The current study set out to compare the procedural efficacy and ablation characteristics of the novel 28 mm CB3 to the CB2 for PVI. The major findings are (1) the CB3 provides an identical rate of acute PVI during the index freeze-cycle as the CB2, (2) the rate of real-time PV-recordings was significantly higher in the CB3 group, and (3) a higher rate of real-time PV recordings translates into shorter overall freeze time targeting the right-sided PVs when applying a TTE-guided ablation protocol, (4) no differences were observed between CB2 and CB3 concerning catheter maneuverability and catheter stability.

Recent studies focusing on second-generation CB-based PVI demonstrated a high rate of isolation (84–90 %) during the index freeze cycle [2, 14, 15], superior 1- and 2-year clinical outcome even if a “no-bonus” freeze protocol or a shorter freeze cycle duration was utilized [24], and a high rate of durable PVI in patients undergoing repeat procedures for recurrent atrial tachyarrhythmias [8, 9]. Ablation strategies that account for the TTE are currently under investigation. The TTE can only be measured in the presence of real-time PV potential recordings. Incorporating the TTE into ablation protocols may reduce the time of total energy delivery per PV, which may in turn improve the safety-profile of CB-based PVI.

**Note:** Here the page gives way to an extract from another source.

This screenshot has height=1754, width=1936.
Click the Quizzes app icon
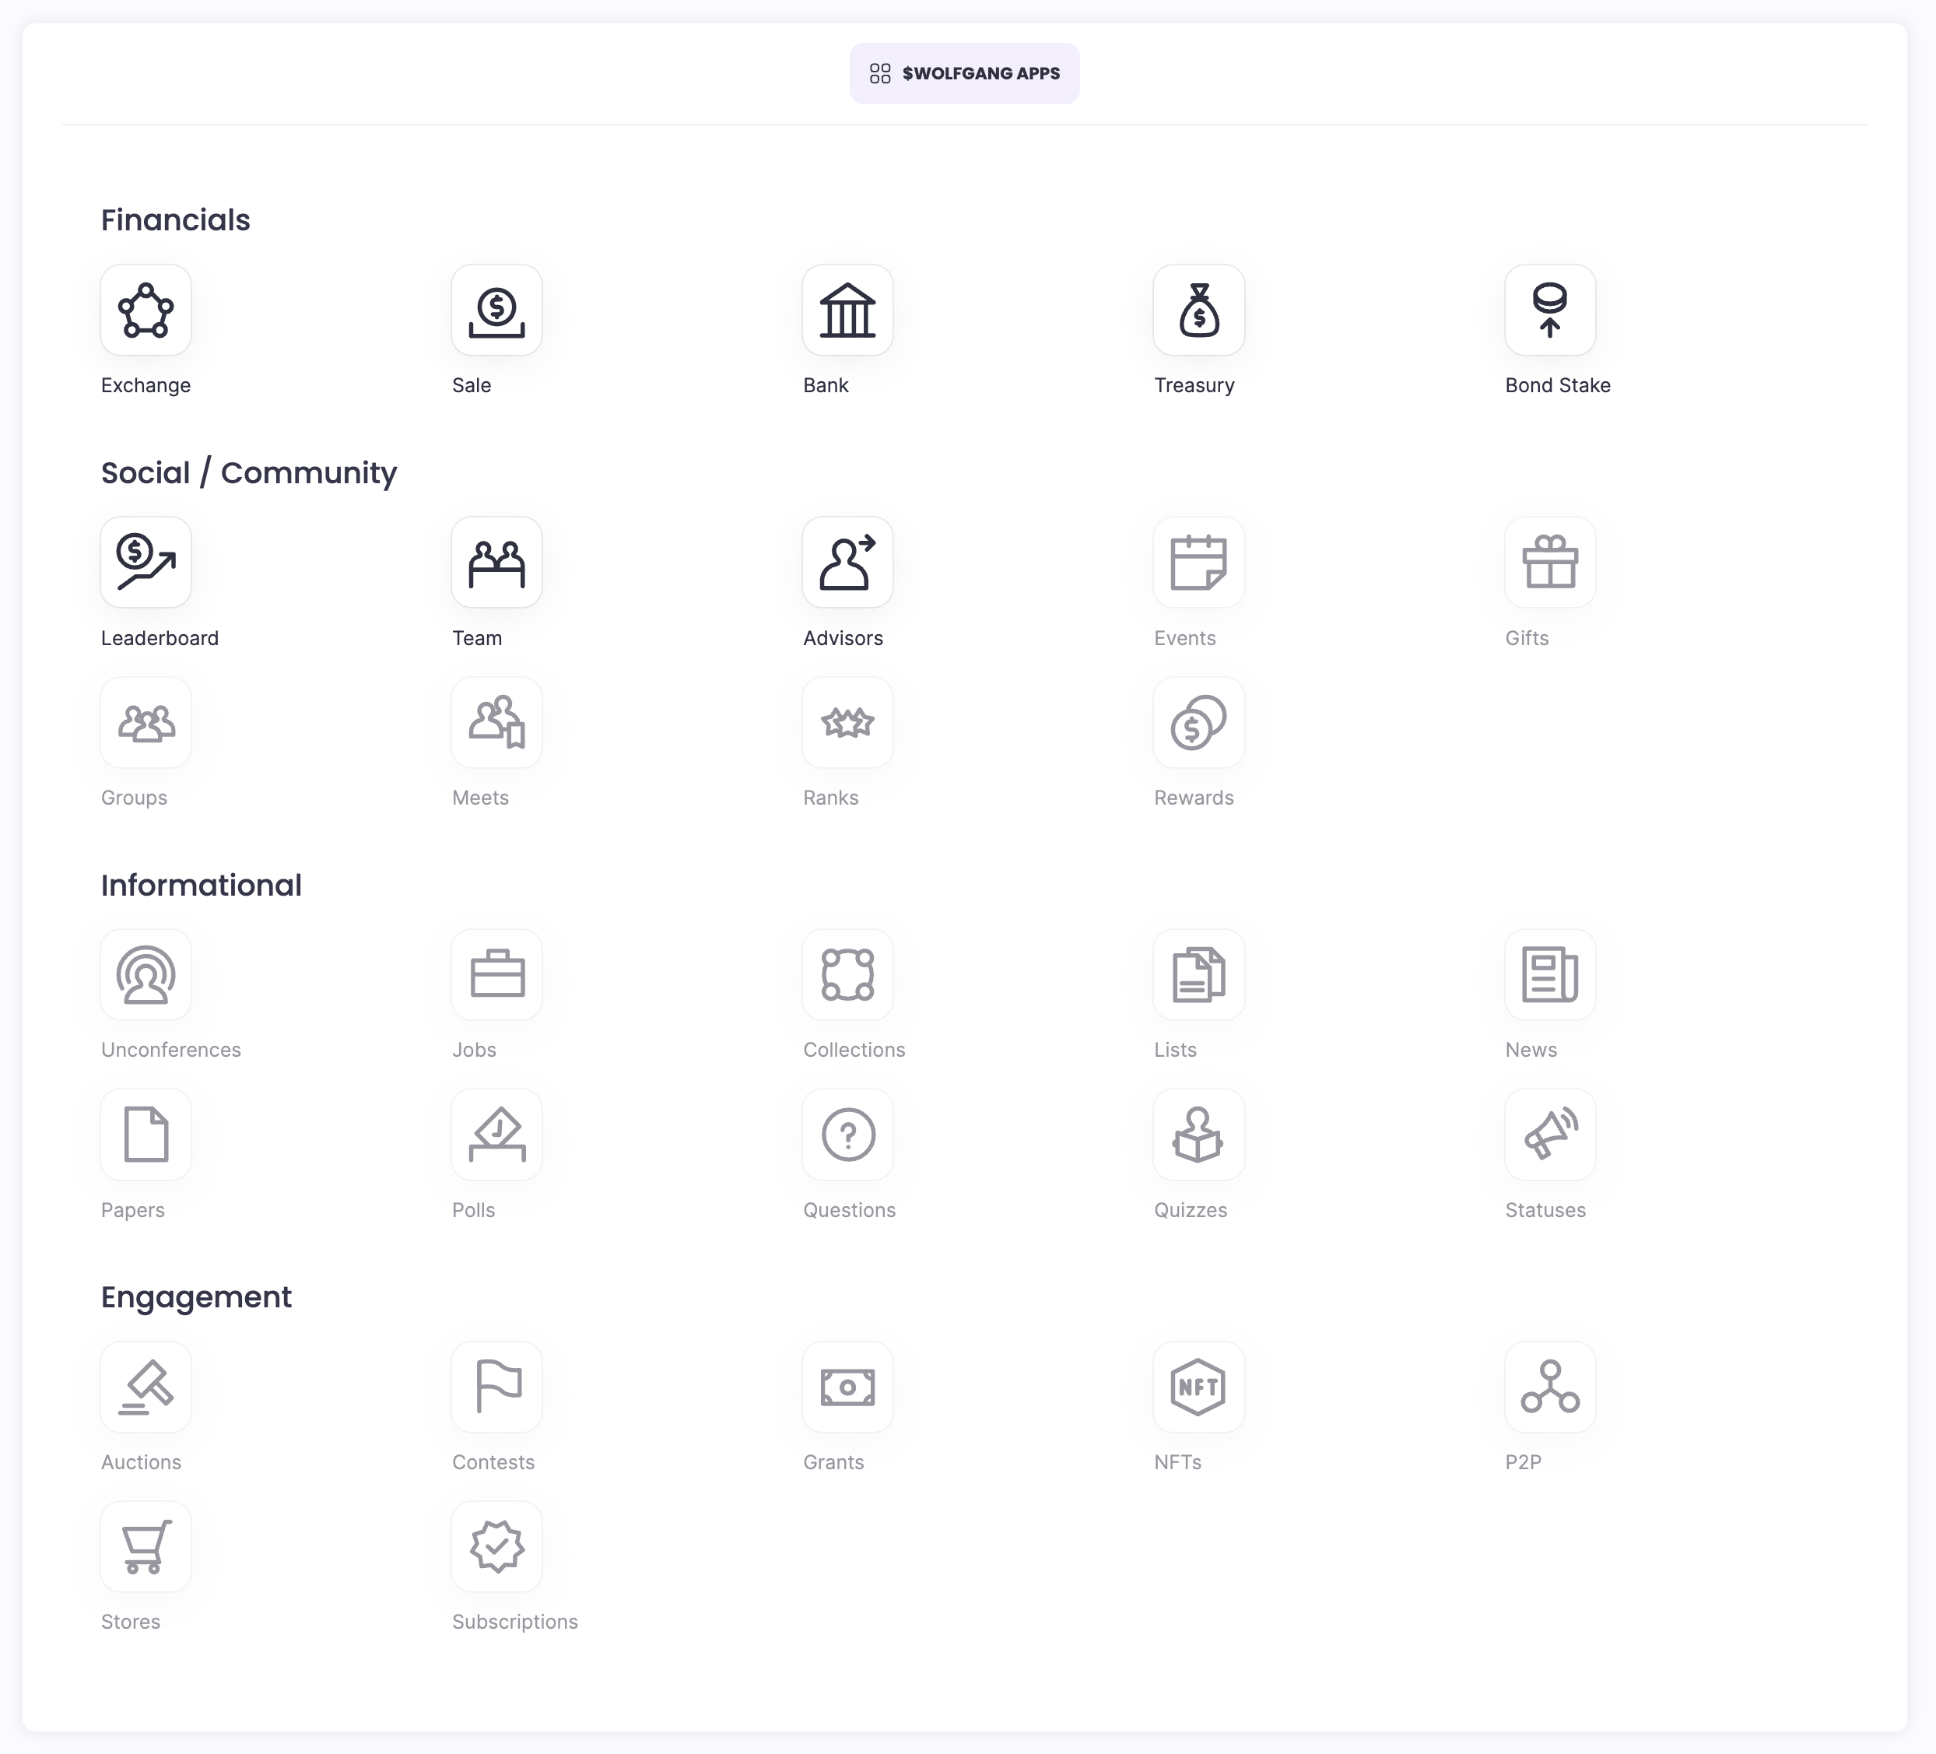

The present study confirms that the high rate of PVI seen during the initial freeze-cycle applies to both the CB3 and CB2 (86 vs. 92 %, p = 0.14). Although the mean minimal balloon-temperature reached with the CB2 targeting the RSPV (−50.0 ± 6 vs. −45.6 ± 6, p = 0.01) and LIPV (−46.6 ± 6 vs. 40.9 ± 5, p < 0.001) was significantly lower than with the CB3, the acute efficacy was similar for both CB generations. Interestingly, no significant difference was identified for the balloon temperature reached at 30 s [16]. There was also no difference when comparing the lowest intraluminal esophageal temperature.

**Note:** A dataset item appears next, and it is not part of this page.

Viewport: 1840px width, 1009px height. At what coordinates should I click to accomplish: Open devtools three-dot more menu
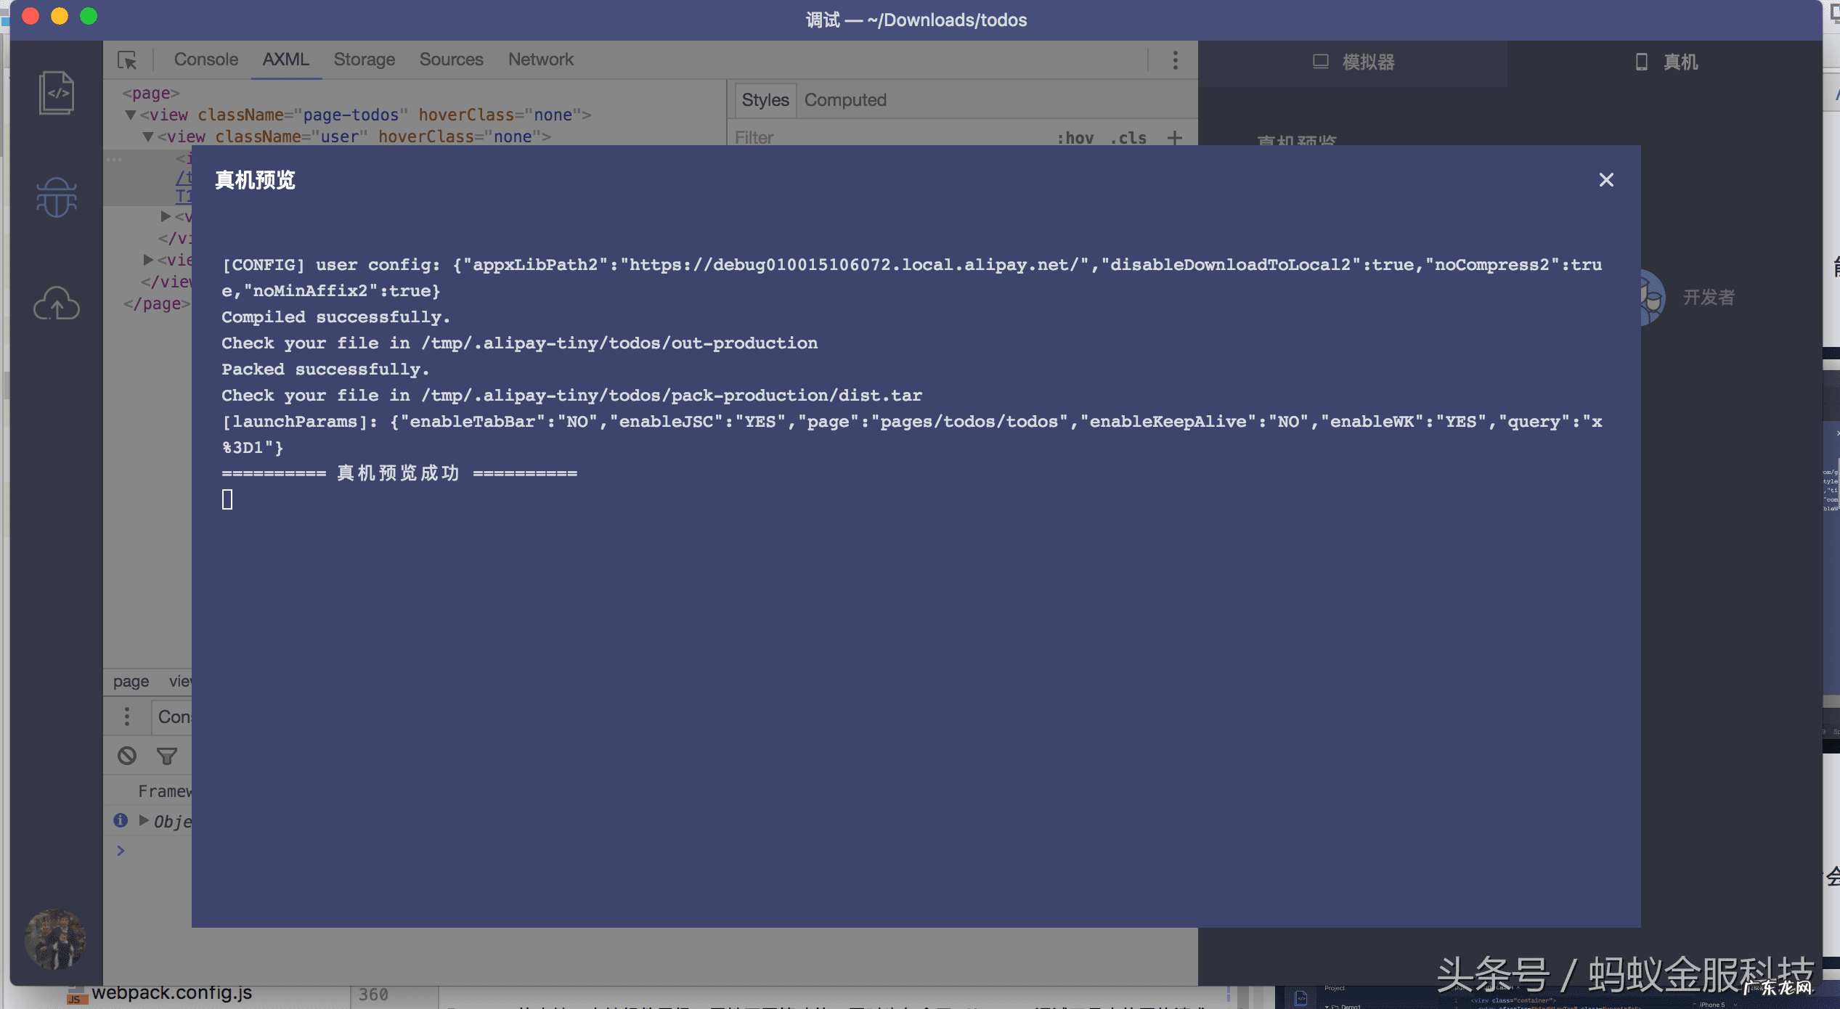pos(1175,60)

Characteristic complications of CB-based PVI such as PN palsy or a significant decline in esophageal temperature, which may result in esophageal thermal lesion formation typically occur at the later stage of the freeze-cycle [10, 12]. To improve the safety profile of CB-based PVI, several ablation protocols aim at reducing the number of freeze-cycles per vein or the duration of the individual freeze-cycle [16]. The Achieve catheter provides online visualization of PV signals. The longer distal tip of the CB2 may prevent proper positioning of the Achieve catheter at the proximal PV ostium, limiting real-time signal recording in a considerable number of PVs [15, 17]. The novel CB3 was modified to incorporate a 40 % shorter distal tip, facilitating proximal positioning of the Achieve-catheter and an increased rate of PV signal recordings. Accordingly, the current study found a significantly higher percentage of real-time PVI recordings for the CB3 group (74 vs. 40 %). Utilizing a TTE-guided ablation protocol (TTE + 120 s) a higher rate of real-time PVI recordings translated into a non-significant decrease in total freeze-cycle duration in the CB3 group. However, a significantly shorter total freeze-cycle duration could be demonstrated for the RSPV and RIPV while no difference was observed for the LSPV or LIPV. Since PN palsy occurs during ablation along the septal PVs, the incidence of these complications might be further reduced by using the CB3 in conjunction with individualized ablation strategies implementing the TTE. The impact of CB3-based PVI in conjunction with individualized ablation protocols implementing the TTE on long-term clinical outcome needs further evaluation.

Limitations

The current study is based on a single-center experience in a limited number of patients. Because of the recent launch of CB3, only acute efficacy and safety data are provided, while long-term clinical outcome will need future assessment.

Conclusions

To the best of our knowledge this is the first study reporting on the acute results of CB3-based PVI as compared to CB2. While demonstrating an identical acute efficacy for PVI, the CB3 provides a significantly increased rate of real-time PV-recordings as compared to CB2 and thus facilitates individual ablation strategies considering the TTE.